- Document and screenshot pointing entries -
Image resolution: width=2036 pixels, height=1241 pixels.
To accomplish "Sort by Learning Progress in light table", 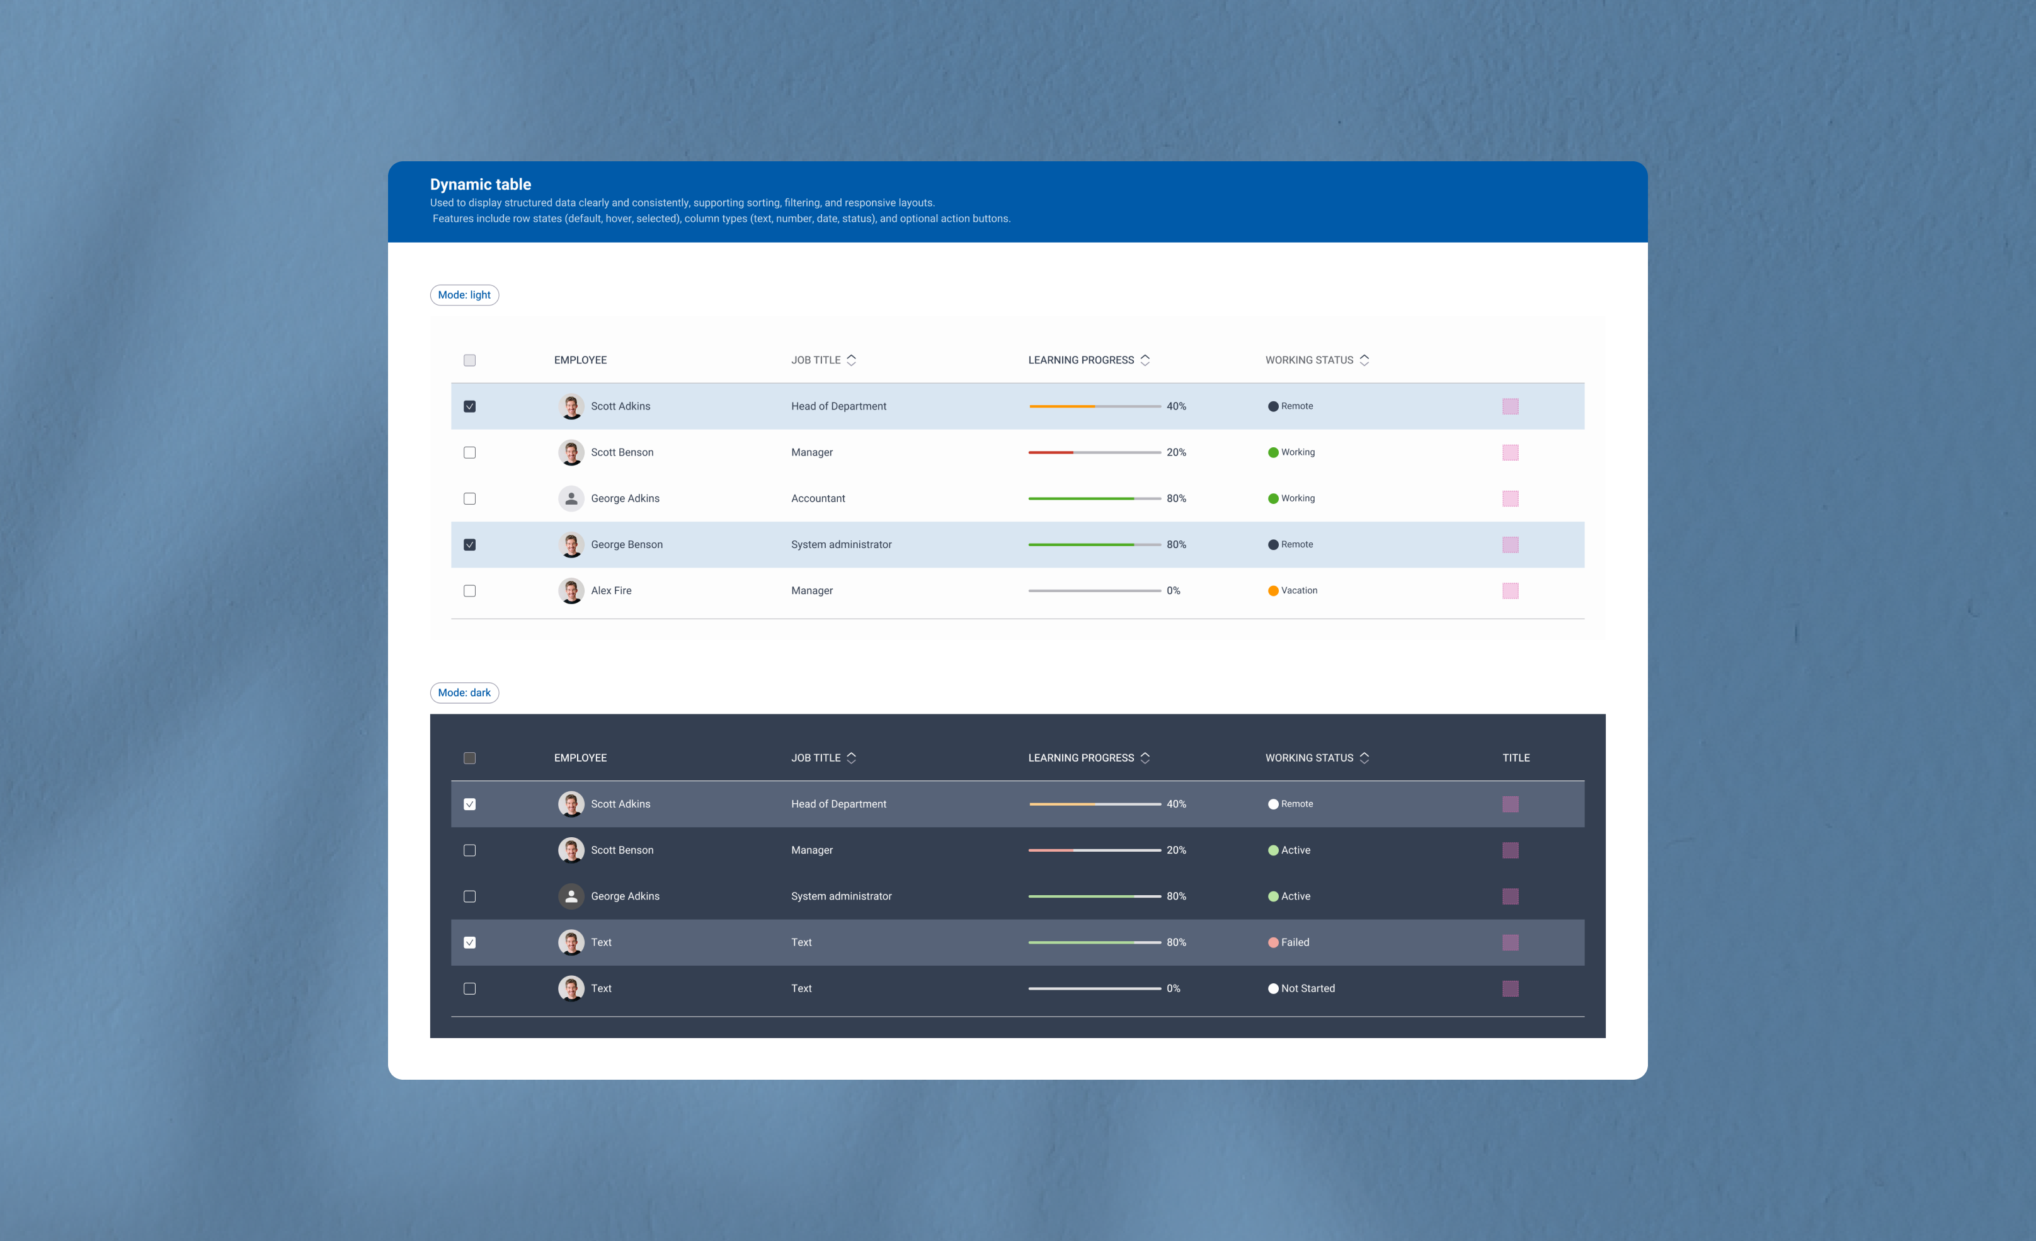I will [1144, 360].
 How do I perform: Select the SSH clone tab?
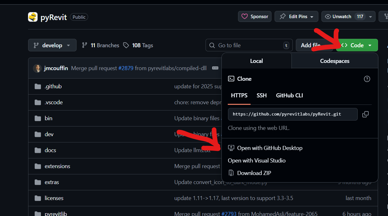click(261, 95)
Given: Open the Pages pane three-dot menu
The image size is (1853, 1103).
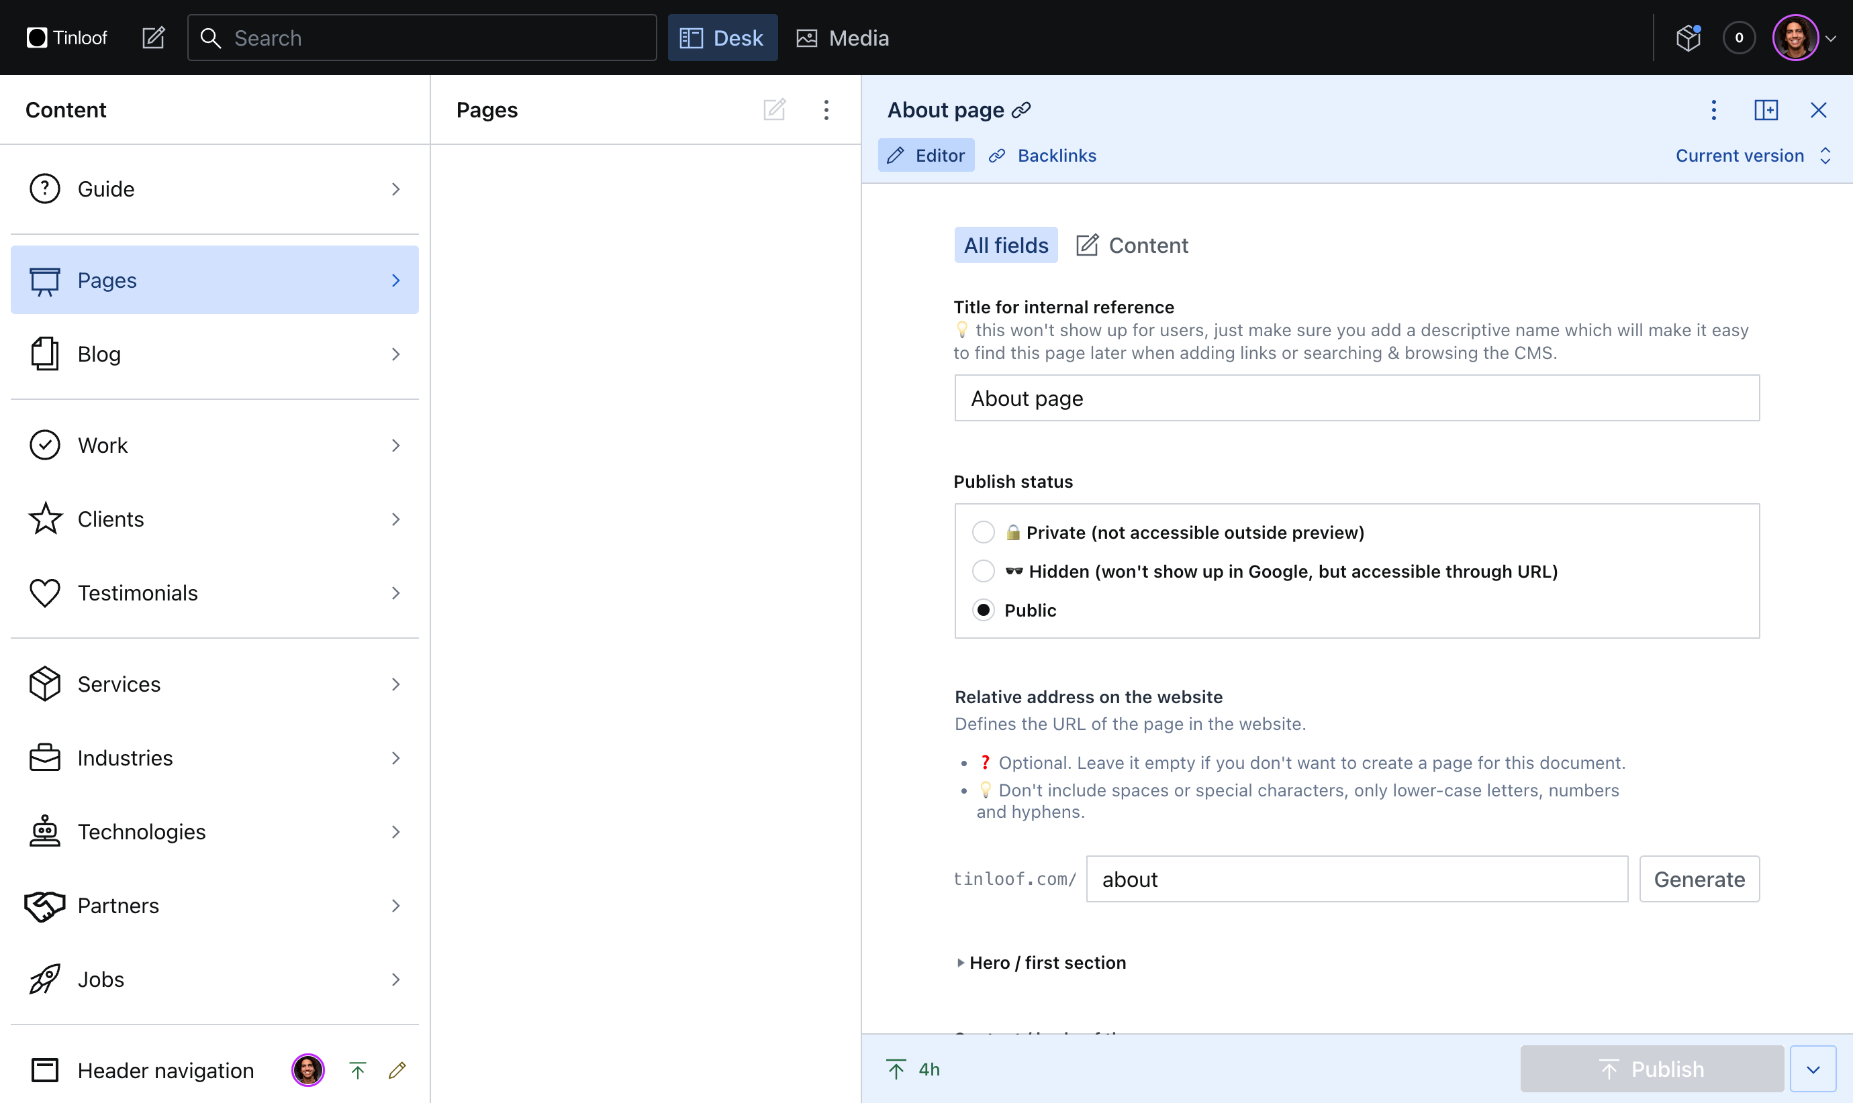Looking at the screenshot, I should 826,110.
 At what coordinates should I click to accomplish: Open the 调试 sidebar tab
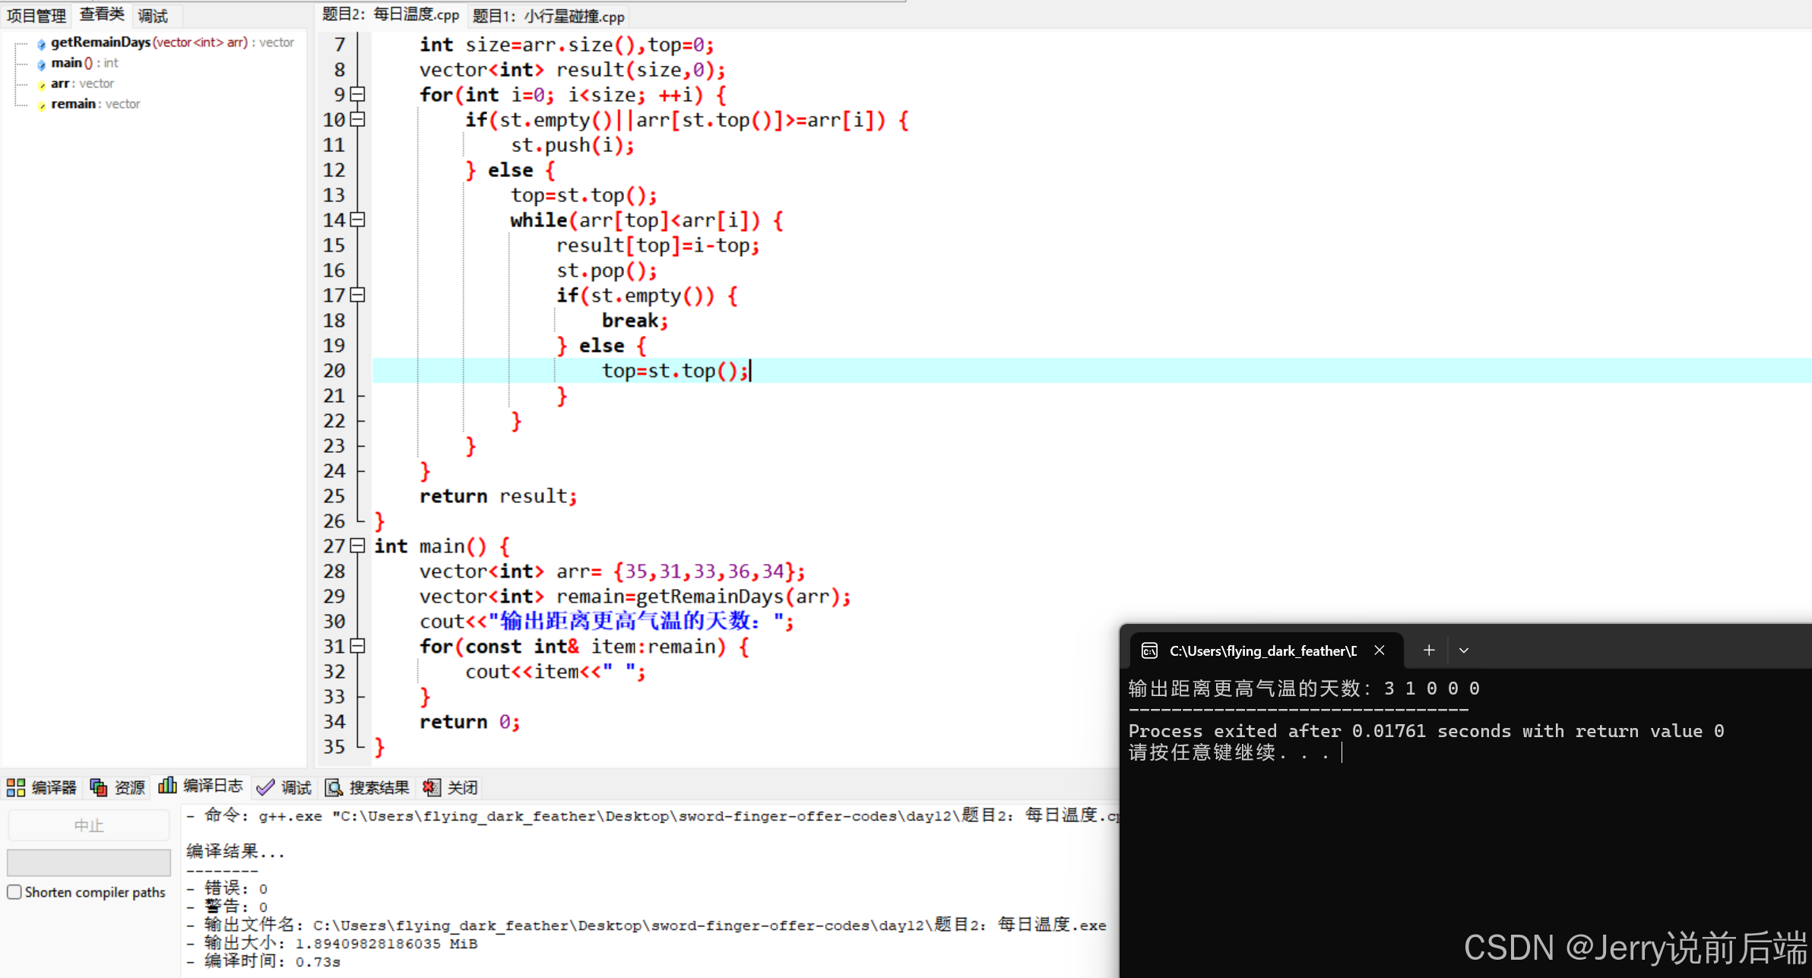tap(153, 15)
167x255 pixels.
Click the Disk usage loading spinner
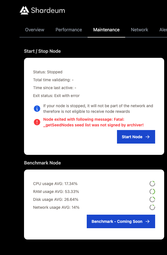pos(152,199)
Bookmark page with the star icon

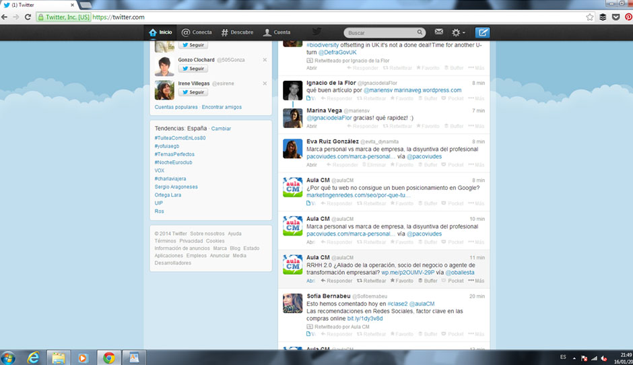(x=590, y=17)
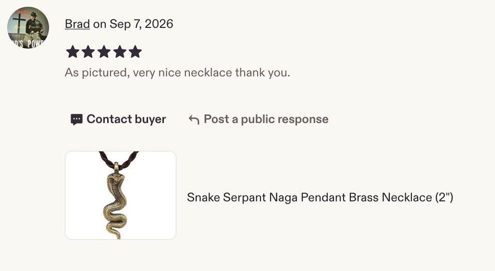495x271 pixels.
Task: Click the fourth rating star
Action: (x=120, y=52)
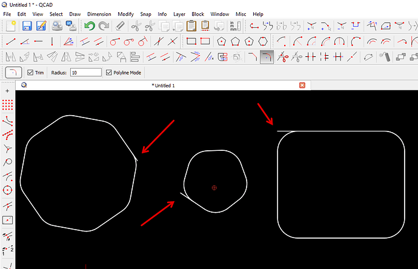This screenshot has height=269, width=418.
Task: Close the Untitled 1 document tab
Action: (x=302, y=85)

- Exercise description -
Return the stretch of the entries from the line containing "At what coordinates" through the end of the entries, repeating each line exactly. Leave the pictures out of your answer.

- Full answer -
 At what coordinates should I click to accomplish: Open the 调试 sidebar tab
tap(153, 15)
167x255 pixels.
Click the Disk usage loading spinner
pos(152,199)
Bookmark page with the star icon

(x=590, y=17)
495x271 pixels.
Task: Click the fourth rating star
Action: (x=120, y=52)
This screenshot has height=269, width=418.
Task: Close the Untitled 1 document tab
Action: (x=302, y=85)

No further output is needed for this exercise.